[Entries from a dataset]

>> BEGIN

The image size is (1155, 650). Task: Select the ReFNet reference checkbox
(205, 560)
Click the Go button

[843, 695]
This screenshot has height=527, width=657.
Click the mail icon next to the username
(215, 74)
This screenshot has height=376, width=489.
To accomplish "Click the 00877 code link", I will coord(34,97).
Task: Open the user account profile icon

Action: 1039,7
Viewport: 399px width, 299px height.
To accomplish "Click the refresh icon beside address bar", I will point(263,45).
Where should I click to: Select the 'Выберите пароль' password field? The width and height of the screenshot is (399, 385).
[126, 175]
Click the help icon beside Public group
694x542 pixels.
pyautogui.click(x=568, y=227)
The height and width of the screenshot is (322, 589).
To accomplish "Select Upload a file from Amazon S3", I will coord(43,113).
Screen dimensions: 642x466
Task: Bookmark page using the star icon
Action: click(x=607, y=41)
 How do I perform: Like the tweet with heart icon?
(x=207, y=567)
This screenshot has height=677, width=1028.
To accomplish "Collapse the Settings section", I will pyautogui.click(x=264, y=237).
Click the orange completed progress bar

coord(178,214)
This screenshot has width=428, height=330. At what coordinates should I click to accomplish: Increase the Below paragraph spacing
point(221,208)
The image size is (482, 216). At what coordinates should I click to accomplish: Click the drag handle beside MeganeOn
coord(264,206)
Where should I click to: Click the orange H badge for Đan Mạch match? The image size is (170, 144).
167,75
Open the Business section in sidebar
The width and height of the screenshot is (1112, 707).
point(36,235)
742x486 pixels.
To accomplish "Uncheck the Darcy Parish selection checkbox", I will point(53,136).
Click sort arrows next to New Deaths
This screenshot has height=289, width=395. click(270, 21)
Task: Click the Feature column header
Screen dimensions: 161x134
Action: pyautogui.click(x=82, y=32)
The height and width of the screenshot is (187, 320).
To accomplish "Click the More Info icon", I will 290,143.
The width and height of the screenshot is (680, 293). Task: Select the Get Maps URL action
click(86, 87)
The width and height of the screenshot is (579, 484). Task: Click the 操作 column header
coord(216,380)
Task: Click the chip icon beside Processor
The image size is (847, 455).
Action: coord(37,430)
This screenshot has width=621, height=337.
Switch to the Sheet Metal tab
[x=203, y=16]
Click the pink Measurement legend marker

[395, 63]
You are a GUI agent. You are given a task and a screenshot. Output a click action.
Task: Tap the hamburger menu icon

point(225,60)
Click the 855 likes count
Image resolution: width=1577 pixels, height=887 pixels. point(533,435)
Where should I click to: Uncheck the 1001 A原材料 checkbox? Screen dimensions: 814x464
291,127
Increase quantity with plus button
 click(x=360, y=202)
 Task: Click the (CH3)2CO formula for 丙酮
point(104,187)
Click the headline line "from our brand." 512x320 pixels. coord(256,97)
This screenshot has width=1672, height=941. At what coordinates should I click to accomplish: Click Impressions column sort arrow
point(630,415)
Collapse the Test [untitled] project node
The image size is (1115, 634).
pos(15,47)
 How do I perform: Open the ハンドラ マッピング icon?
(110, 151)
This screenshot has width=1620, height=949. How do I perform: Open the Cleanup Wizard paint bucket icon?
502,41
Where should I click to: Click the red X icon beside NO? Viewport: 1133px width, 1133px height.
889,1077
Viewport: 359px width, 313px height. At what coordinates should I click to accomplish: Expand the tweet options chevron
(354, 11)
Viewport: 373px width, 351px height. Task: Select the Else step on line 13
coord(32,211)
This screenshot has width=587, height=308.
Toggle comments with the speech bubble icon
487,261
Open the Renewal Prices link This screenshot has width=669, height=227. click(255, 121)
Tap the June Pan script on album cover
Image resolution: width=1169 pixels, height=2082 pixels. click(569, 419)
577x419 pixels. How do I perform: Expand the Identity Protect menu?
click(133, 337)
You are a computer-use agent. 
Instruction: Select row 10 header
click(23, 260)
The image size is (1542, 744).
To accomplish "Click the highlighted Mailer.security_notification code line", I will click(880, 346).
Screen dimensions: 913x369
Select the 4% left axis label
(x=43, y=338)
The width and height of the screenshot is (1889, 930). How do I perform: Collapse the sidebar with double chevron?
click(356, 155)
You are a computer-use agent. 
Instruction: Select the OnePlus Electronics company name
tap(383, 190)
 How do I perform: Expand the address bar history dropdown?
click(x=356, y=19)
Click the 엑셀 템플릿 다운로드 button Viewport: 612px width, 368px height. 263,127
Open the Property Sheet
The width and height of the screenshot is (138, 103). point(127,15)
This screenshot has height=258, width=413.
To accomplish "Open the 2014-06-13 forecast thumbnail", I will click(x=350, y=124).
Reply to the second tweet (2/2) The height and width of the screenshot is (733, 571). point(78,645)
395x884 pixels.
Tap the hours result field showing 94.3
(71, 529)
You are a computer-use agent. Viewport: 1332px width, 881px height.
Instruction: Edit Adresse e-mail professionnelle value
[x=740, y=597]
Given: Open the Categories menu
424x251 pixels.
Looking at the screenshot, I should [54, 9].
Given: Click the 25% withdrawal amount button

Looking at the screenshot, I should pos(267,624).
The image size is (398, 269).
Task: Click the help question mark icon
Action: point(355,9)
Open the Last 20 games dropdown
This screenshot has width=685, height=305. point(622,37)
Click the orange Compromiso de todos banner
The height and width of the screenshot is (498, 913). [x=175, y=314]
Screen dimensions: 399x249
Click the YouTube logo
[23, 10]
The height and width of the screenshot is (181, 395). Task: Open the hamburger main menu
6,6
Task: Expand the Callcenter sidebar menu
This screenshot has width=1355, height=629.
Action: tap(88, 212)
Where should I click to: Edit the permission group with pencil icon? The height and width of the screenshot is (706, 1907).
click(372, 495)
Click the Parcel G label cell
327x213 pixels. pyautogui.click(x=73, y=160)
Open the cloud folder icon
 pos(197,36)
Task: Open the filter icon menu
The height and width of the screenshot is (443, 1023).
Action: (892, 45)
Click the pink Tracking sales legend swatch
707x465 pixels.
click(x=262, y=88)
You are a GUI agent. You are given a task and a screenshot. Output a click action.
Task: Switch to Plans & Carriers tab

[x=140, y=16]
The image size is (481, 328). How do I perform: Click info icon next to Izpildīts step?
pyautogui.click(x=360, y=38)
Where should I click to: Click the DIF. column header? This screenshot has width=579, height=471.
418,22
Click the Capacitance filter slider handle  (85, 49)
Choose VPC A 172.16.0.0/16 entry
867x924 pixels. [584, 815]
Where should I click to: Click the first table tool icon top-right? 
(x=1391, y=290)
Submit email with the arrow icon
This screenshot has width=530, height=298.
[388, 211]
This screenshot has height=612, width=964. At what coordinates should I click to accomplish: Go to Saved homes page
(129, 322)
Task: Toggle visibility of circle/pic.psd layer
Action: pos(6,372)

>> END

■ Short problem: Replace "Where should I click to" with "Where do I click to" throughout the records above, keeping every other part of the lines the same.

■ Task answer:
The image size is (1155, 650). Task: Select the ReFNet reference checkbox
(205, 560)
Click the Go button

[843, 695]
This screenshot has height=527, width=657.
Click the mail icon next to the username
(215, 74)
This screenshot has height=376, width=489.
To accomplish "Click the 00877 code link", I will coord(34,97).
Task: Open the user account profile icon

Action: 1039,7
Viewport: 399px width, 299px height.
To accomplish "Click the refresh icon beside address bar", I will point(263,45).
Where do I click to: Select the 'Выберите пароль' password field? The width and height of the screenshot is (399, 385).
[126, 175]
Click the help icon beside Public group
694x542 pixels.
pyautogui.click(x=568, y=227)
The height and width of the screenshot is (322, 589).
To accomplish "Select Upload a file from Amazon S3", I will coord(43,113).
Screen dimensions: 642x466
Task: Bookmark page using the star icon
Action: click(x=607, y=41)
 How do I perform: Like the tweet with heart icon?
(x=207, y=567)
This screenshot has height=677, width=1028.
To accomplish "Collapse the Settings section", I will pyautogui.click(x=264, y=237).
Click the orange completed progress bar

coord(178,214)
This screenshot has width=428, height=330. At what coordinates should I click to accomplish: Increase the Below paragraph spacing
point(221,208)
The image size is (482, 216). At what coordinates should I click to accomplish: Click the drag handle beside MeganeOn
coord(264,206)
Where do I click to: Click the orange H badge for Đan Mạch match? The image size is (170, 144).
167,75
Open the Business section in sidebar
The width and height of the screenshot is (1112, 707).
point(36,235)
742x486 pixels.
To accomplish "Uncheck the Darcy Parish selection checkbox", I will point(53,136).
Click sort arrows next to New Deaths
This screenshot has height=289, width=395. click(270, 21)
Task: Click the Feature column header
Screen dimensions: 161x134
Action: pyautogui.click(x=82, y=32)
The height and width of the screenshot is (187, 320).
To accomplish "Click the More Info icon", I will 290,143.
The width and height of the screenshot is (680, 293). Task: Select the Get Maps URL action
click(86, 87)
The width and height of the screenshot is (579, 484). Task: Click the 操作 column header
coord(216,380)
Task: Click the chip icon beside Processor
The image size is (847, 455).
Action: coord(37,430)
This screenshot has width=621, height=337.
Switch to the Sheet Metal tab
[x=203, y=16]
Click the pink Measurement legend marker

[395, 63]
You are a GUI agent. You are given a task and a screenshot. Output a click action.
Task: Tap the hamburger menu icon

point(225,60)
Click the 855 likes count
Image resolution: width=1577 pixels, height=887 pixels. point(533,435)
Where do I click to: Uncheck the 1001 A原材料 checkbox? Screen dimensions: 814x464
291,127
Increase quantity with plus button
 click(x=360, y=202)
 Task: Click the (CH3)2CO formula for 丙酮
point(104,187)
Click the headline line "from our brand." 512x320 pixels. coord(256,97)
This screenshot has width=1672, height=941. At what coordinates should I click to accomplish: Click Impressions column sort arrow
point(630,415)
Collapse the Test [untitled] project node
The image size is (1115, 634).
pos(15,47)
 How do I perform: Open the ハンドラ マッピング icon?
(110, 151)
This screenshot has width=1620, height=949. How do I perform: Open the Cleanup Wizard paint bucket icon?
502,41
Where do I click to: Click the red X icon beside NO? Viewport: 1133px width, 1133px height.
889,1077
Viewport: 359px width, 313px height. At what coordinates should I click to accomplish: Expand the tweet options chevron
(354, 11)
Viewport: 373px width, 351px height. Task: Select the Else step on line 13
coord(32,211)
This screenshot has width=587, height=308.
Toggle comments with the speech bubble icon
487,261
Open the Renewal Prices link This screenshot has width=669, height=227. click(255, 121)
Tap the June Pan script on album cover
Image resolution: width=1169 pixels, height=2082 pixels. click(569, 419)
577x419 pixels. How do I perform: Expand the Identity Protect menu?
click(133, 337)
You are a computer-use agent. 
Instruction: Select row 10 header
click(23, 260)
The image size is (1542, 744).
To accomplish "Click the highlighted Mailer.security_notification code line", I will click(880, 346).
Screen dimensions: 913x369
Select the 4% left axis label
(x=43, y=338)
The width and height of the screenshot is (1889, 930). How do I perform: Collapse the sidebar with double chevron?
click(356, 155)
You are a computer-use agent. 
Instruction: Select the OnePlus Electronics company name
tap(383, 190)
 How do I perform: Expand the address bar history dropdown?
click(x=356, y=19)
Click the 엑셀 템플릿 다운로드 button Viewport: 612px width, 368px height. 263,127
Open the Property Sheet
The width and height of the screenshot is (138, 103). point(127,15)
This screenshot has height=258, width=413.
To accomplish "Open the 2014-06-13 forecast thumbnail", I will click(x=350, y=124).
Reply to the second tweet (2/2) The height and width of the screenshot is (733, 571). point(78,645)
395x884 pixels.
Tap the hours result field showing 94.3
(71, 529)
You are a computer-use agent. Viewport: 1332px width, 881px height.
Instruction: Edit Adresse e-mail professionnelle value
[x=740, y=597]
Given: Open the Categories menu
424x251 pixels.
Looking at the screenshot, I should [54, 9].
Given: Click the 25% withdrawal amount button

Looking at the screenshot, I should pos(267,624).
The image size is (398, 269).
Task: Click the help question mark icon
Action: point(355,9)
Open the Last 20 games dropdown
This screenshot has width=685, height=305. point(622,37)
Click the orange Compromiso de todos banner
The height and width of the screenshot is (498, 913). [x=175, y=314]
Screen dimensions: 399x249
Click the YouTube logo
[23, 10]
The height and width of the screenshot is (181, 395). Task: Open the hamburger main menu
6,6
Task: Expand the Callcenter sidebar menu
This screenshot has width=1355, height=629.
Action: tap(88, 212)
Where do I click to: Edit the permission group with pencil icon? The height and width of the screenshot is (706, 1907).
click(372, 495)
Click the Parcel G label cell
327x213 pixels. pyautogui.click(x=73, y=160)
Open the cloud folder icon
 pos(197,36)
Task: Open the filter icon menu
The height and width of the screenshot is (443, 1023).
Action: (892, 45)
Click the pink Tracking sales legend swatch
707x465 pixels.
click(x=262, y=88)
You are a GUI agent. You are given a task and a screenshot. Output a click action.
Task: Switch to Plans & Carriers tab

[x=140, y=16]
The image size is (481, 328). How do I perform: Click info icon next to Izpildīts step?
pyautogui.click(x=360, y=38)
Where do I click to: Click the DIF. column header? This screenshot has width=579, height=471.
418,22
Click the Capacitance filter slider handle  (85, 49)
Choose VPC A 172.16.0.0/16 entry
867x924 pixels. [584, 815]
Where do I click to: Click the first table tool icon top-right? 
(x=1391, y=290)
Submit email with the arrow icon
This screenshot has width=530, height=298.
[388, 211]
This screenshot has height=612, width=964. At what coordinates should I click to accomplish: Go to Saved homes page
(129, 322)
Task: Toggle visibility of circle/pic.psd layer
Action: pos(6,372)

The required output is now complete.